An exposition of state-of-the-art techniques in rendering and animation. This book provides a unique synthesis of techniques and theory. Each technique is illustrated with a series of full-color frames showing the development of the example.
Advanced Animation and Rendering Techniques, by Alan Watt and Mark Watt, is on the bookshelves of most graphics programmers I have worked with. It is the book to go for when you need a basis for an algorithm or to look up a special effect or technique. On the other hand, it does not cover the nuances of Windows, OpenGL, PEX, or any particular package other than (briefly) Pixar's RenderMan.
The color plates are inspiring and the combination of effects (such as the caustics effect) and commercial end products (such as Hong Kong airport simulation and the cola product) demonstrate the authors' contact with real-world applications in the industry as well as the artistry of good academic graphics. The plates are directly relevant to sections of the book as examples of techniques.
The book provides an excellent balance of mathematics, sample code, and theory. It is best to understand the theory before looking at the source code. Colleagues have pointed out flaws in some of the source code. Of course, it is difficult to provide good source in a book like this, what with machine endianess and differences in left-handed and right-handed coordinate systems differentiate the authors and readers systems. I suspect that the endianess makes it more appropriate for RISC workstation users than Intel PC-based readers.
I have seen Advanced Animation and Rendering Techniques on only a few syllabi for graphics courses. This is probably a comment on the quality of teaching rather the usefulness of this book as a standard text, especially at the postgraduate level. The code is in C. It is clean and well commented, but in a common indentation style I don't agree with; otherwise, it is easy to read.
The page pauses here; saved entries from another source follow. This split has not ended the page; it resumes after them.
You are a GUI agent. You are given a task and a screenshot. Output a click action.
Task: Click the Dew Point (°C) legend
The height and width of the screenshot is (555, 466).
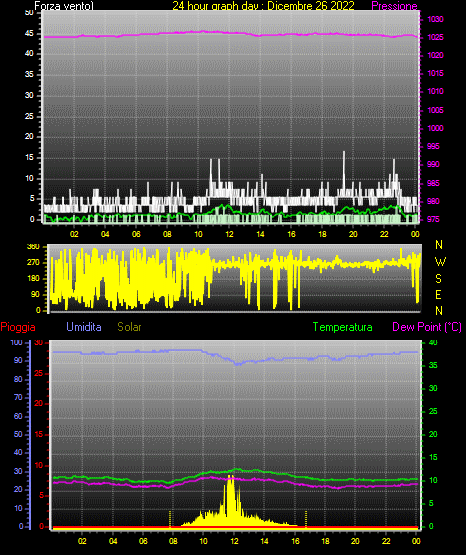pos(427,327)
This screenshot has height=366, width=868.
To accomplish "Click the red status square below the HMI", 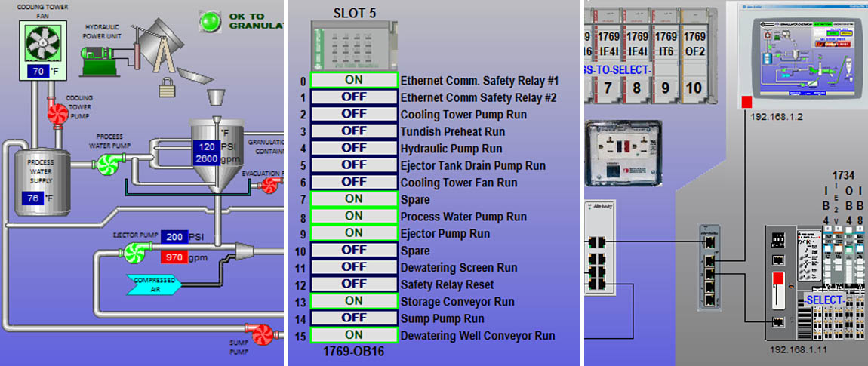I will [747, 102].
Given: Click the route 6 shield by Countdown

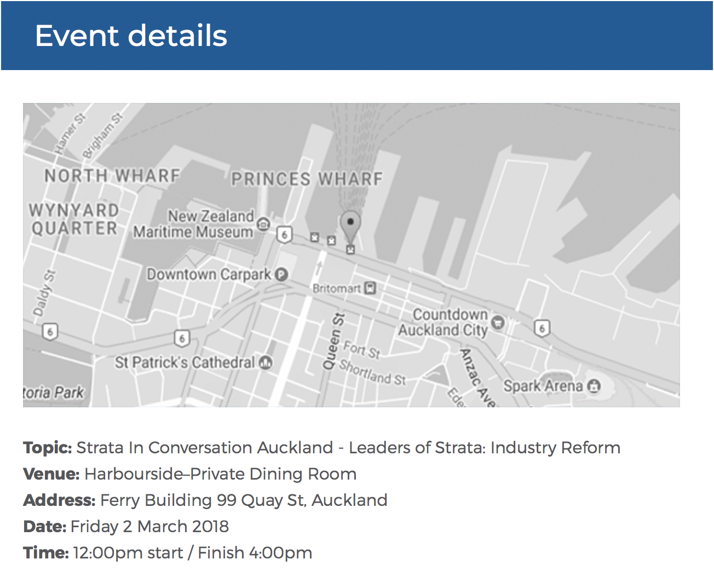Looking at the screenshot, I should pos(542,328).
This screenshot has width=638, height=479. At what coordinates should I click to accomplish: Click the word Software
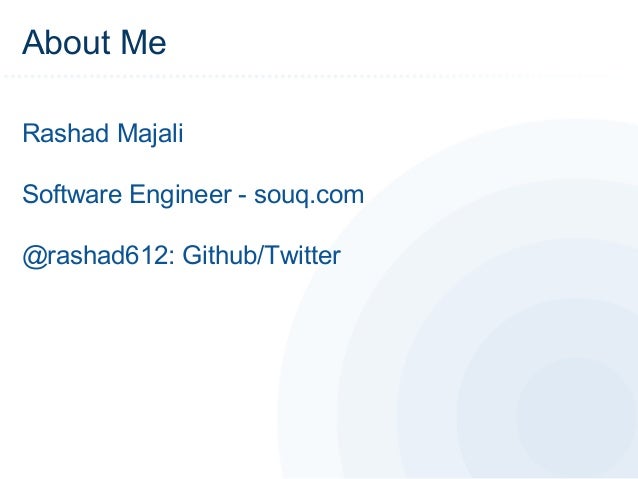[x=72, y=194]
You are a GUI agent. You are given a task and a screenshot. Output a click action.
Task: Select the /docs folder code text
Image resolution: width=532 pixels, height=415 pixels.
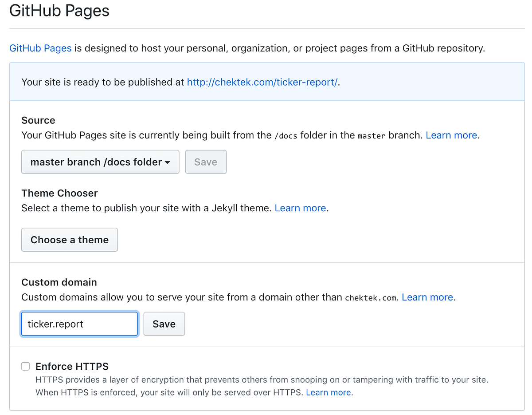pyautogui.click(x=286, y=135)
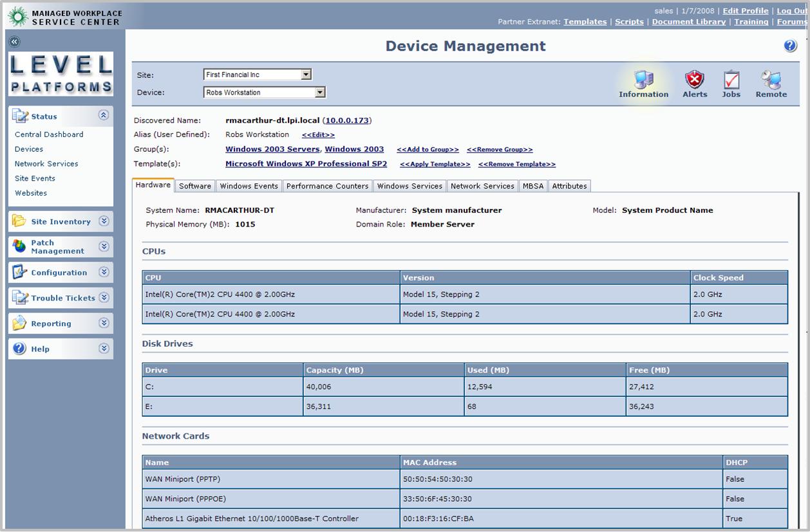Open the help question mark icon
Viewport: 810px width, 532px height.
coord(791,46)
Part 1, "Rendering Polygonal Objects" (Chapter 1) covers hidden surface removal and about enough material to consider a primitive game engine. Books on Direct-3D and OpenGL are a better reference.
Part 2 consists of "The Theory and Practice of Light/Object Interaction" (Chapter 2), which explains enough about light models to give a foundation for the ray tracing material in Part 3. "The Theory and Practice of Parametric Representation Techniques" (Chapter 3) covers enough for you to get a handle on algorithmic description of objects and "The Theory and Practice of Anti-aliasing Techniques" (Chapter 4) contains various approaches to combating steps in images or "jaggies."
The biggest section is Part 3, "Advanced Rendering Techniques," which contains the majority of algorithms useful as a basis for a ray tracer (such as "BeRays: A Ray Tracer for BeOS," DDJ, November 1999). It provides a core armory of ray tracing algorithms: "Shadow Generation Techniques" (Chapter 5), and "Mapping Techniques: Texture and Environment Mapping" (Chapter 6).
Chapters 8, 9, and 10 are devoted to ray tracing. "Radiosity Methods" (Chapter 11) has algorithms for producing the diffuse haze that prevents images looking too clean, plastic, and otherwise fake. "Global Illumination Models" (Chapter 12) combines ray tracing and radiosity.
"Procedural Texture Mapping and Modeling" (Chapter 7), deals with fractal terrain, turbulence (such as clouds, flames, marble and smoke), Fourier synthesis in modeling and texture patterns, and the beauty of evolutionary procedural modeling such as the genotypes in the color plates.
Volume rendering techniques (Chapter 13) contains enough detail to provide a foundation for scientific visualization. "Advanced Rendering Interfaces: Shading Languages and RenderMan" (Chapter 14) gives guidance about the usability of rendering engines and details the technique of texture trees.
The concluding part barely justifies the "animation" claim in the title with Part 5 "Advanced Animation." Chapter 15 "Overview and Low-level Motion Specification" talks about motion paths and keyframes that makes sense of what the 3DS Max modelers talk about. Chapter 16 "Animating Articulated Structures" introduces kinematics and inverse kinematics as methods of keeping an object solid, connected, and responsive to the laws of physics. Chapter 17 "Soft Object Animation" provides methods for effects to produce rubbery figures. Chapter 18 "Procedural Animation" provides coverage of mostly Fourier-based animation techniques such as particle set, behavioral procedural, analytical model, and scripted animal movement animation.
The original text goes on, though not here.